### Work request
Where a line below holds the string "will", that line goes into the answer.

### Input for this task

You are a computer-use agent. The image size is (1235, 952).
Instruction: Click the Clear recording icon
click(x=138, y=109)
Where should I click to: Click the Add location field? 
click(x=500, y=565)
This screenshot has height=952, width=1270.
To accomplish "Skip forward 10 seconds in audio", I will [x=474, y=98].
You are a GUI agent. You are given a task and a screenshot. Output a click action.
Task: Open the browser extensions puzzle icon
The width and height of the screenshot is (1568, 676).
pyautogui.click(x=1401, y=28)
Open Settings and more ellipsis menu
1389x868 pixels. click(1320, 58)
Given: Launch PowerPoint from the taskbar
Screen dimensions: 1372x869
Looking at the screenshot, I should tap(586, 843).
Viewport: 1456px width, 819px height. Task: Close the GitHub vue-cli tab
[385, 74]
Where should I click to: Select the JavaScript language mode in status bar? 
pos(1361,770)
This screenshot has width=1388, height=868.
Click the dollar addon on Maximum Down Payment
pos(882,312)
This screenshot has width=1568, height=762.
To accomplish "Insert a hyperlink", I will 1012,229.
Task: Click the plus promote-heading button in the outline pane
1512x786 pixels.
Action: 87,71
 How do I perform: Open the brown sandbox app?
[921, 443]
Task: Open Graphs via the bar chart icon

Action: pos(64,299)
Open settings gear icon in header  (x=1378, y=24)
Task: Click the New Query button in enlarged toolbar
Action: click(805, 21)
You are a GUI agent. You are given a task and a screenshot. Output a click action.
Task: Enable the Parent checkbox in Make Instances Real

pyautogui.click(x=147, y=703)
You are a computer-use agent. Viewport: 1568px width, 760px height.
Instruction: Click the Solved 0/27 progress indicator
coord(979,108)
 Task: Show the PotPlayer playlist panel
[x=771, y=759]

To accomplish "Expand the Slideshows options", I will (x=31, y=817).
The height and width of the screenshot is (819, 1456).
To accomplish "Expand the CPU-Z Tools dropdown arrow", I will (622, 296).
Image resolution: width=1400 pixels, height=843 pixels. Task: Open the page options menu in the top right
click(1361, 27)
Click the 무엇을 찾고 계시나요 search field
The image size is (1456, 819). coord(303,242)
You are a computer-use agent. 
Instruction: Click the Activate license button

### Output for this exercise
To accomplish "Skip forward 10 seconds in audio", I will [x=474, y=98].
To accomplish "Insert a hyperlink", I will 1012,229.
To accomplish "Expand the Slideshows options", I will (x=31, y=817).
To accomplish "Expand the CPU-Z Tools dropdown arrow", I will (622, 296).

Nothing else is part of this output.